• [Exercise details] Only the lines from the one holding "Image resolution: width=800" through the end of the records below are to be reproduced exactly, and pictures are to be omitted.

• [Information provided]
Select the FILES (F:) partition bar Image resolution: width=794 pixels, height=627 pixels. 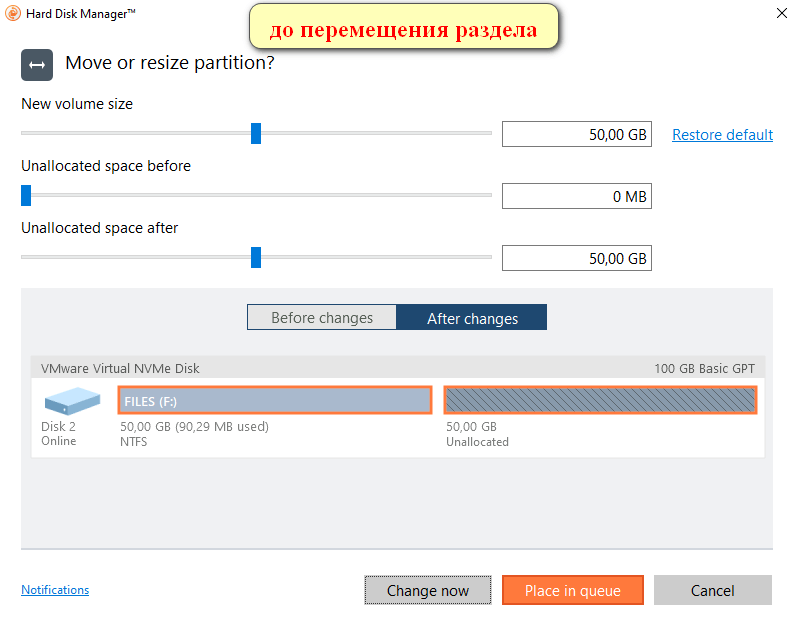coord(275,401)
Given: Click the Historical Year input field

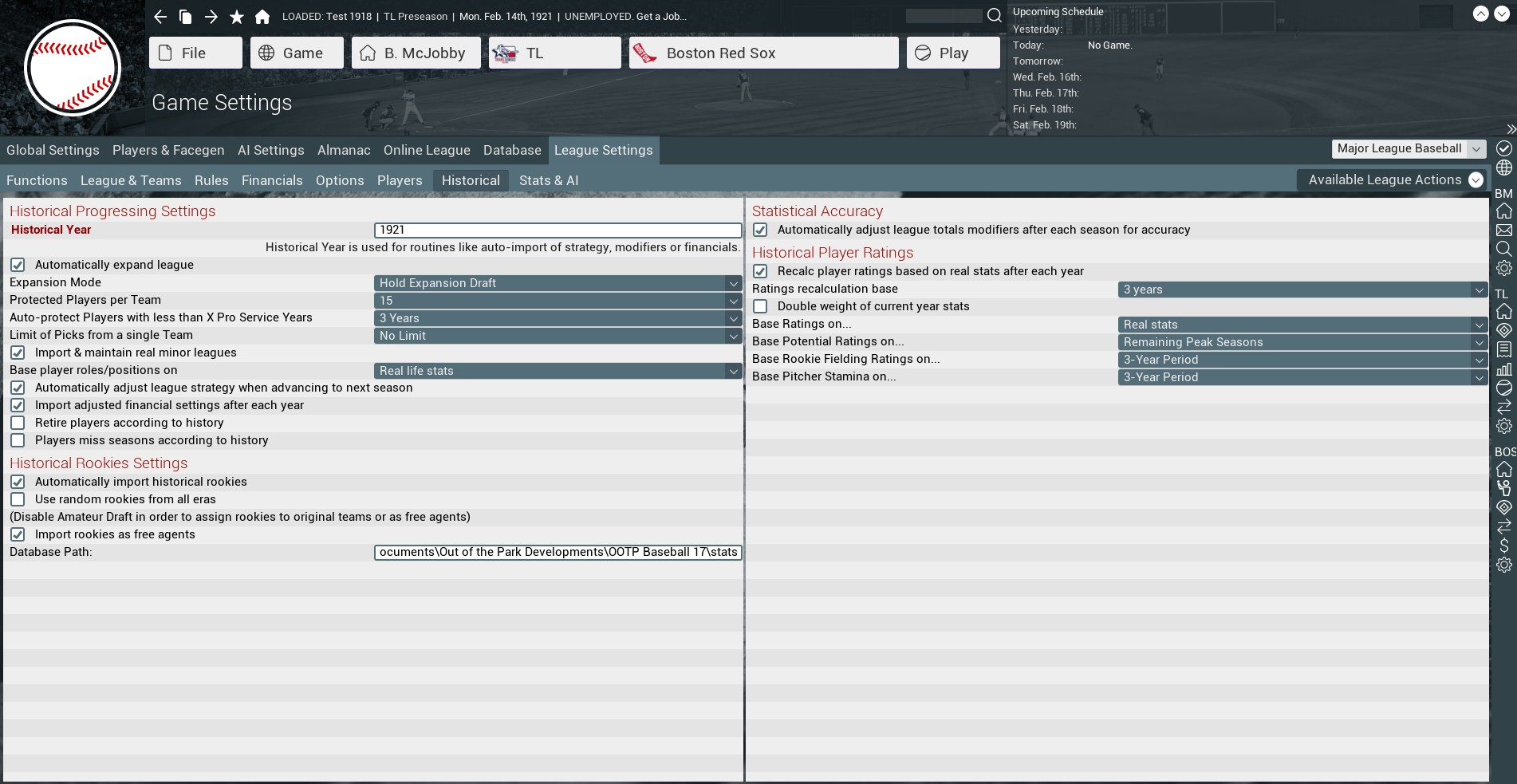Looking at the screenshot, I should tap(558, 230).
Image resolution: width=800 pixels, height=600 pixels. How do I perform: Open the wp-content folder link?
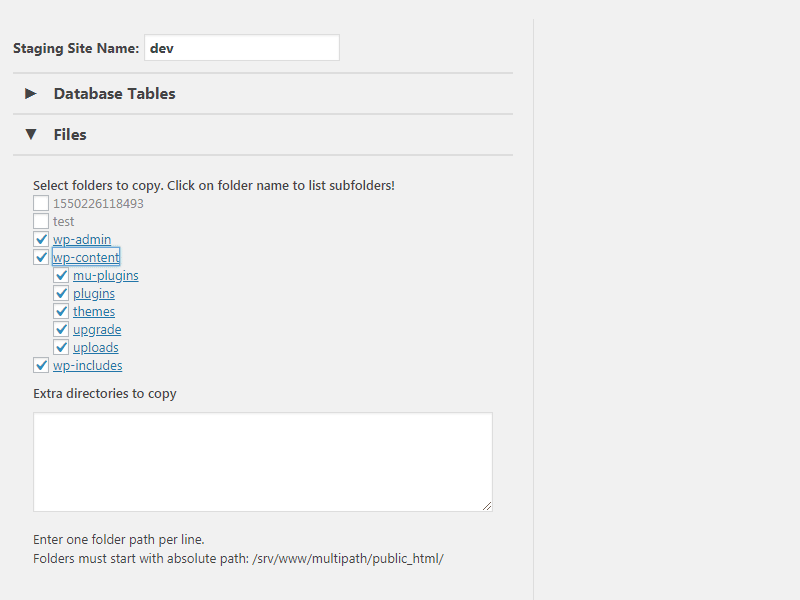(86, 257)
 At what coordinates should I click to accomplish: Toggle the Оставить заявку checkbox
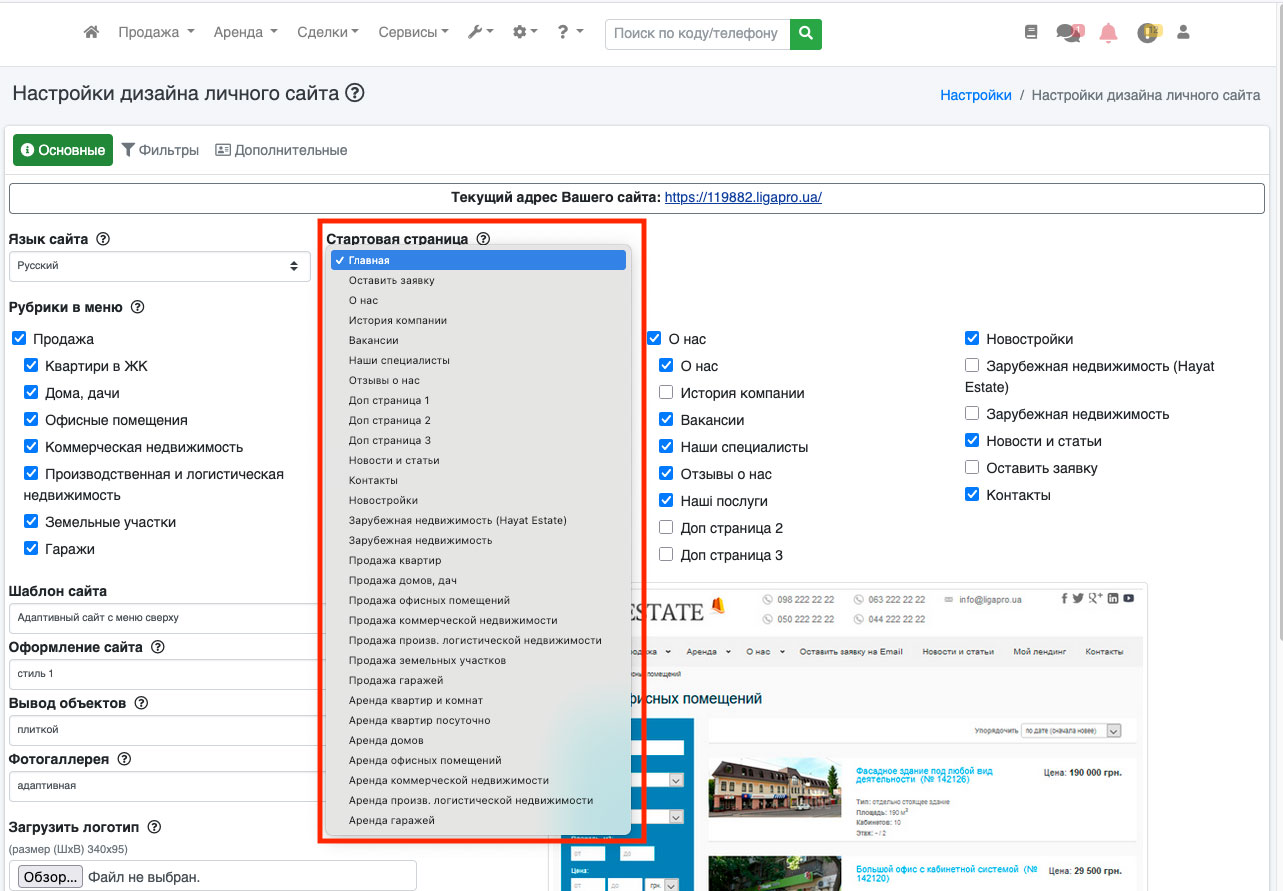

• [Response box]
Image resolution: width=800 pixels, height=600 pixels. How do I perform: Open the wp-content folder link?
(86, 257)
 At what coordinates should I click to accomplish: Toggle the Оставить заявку checkbox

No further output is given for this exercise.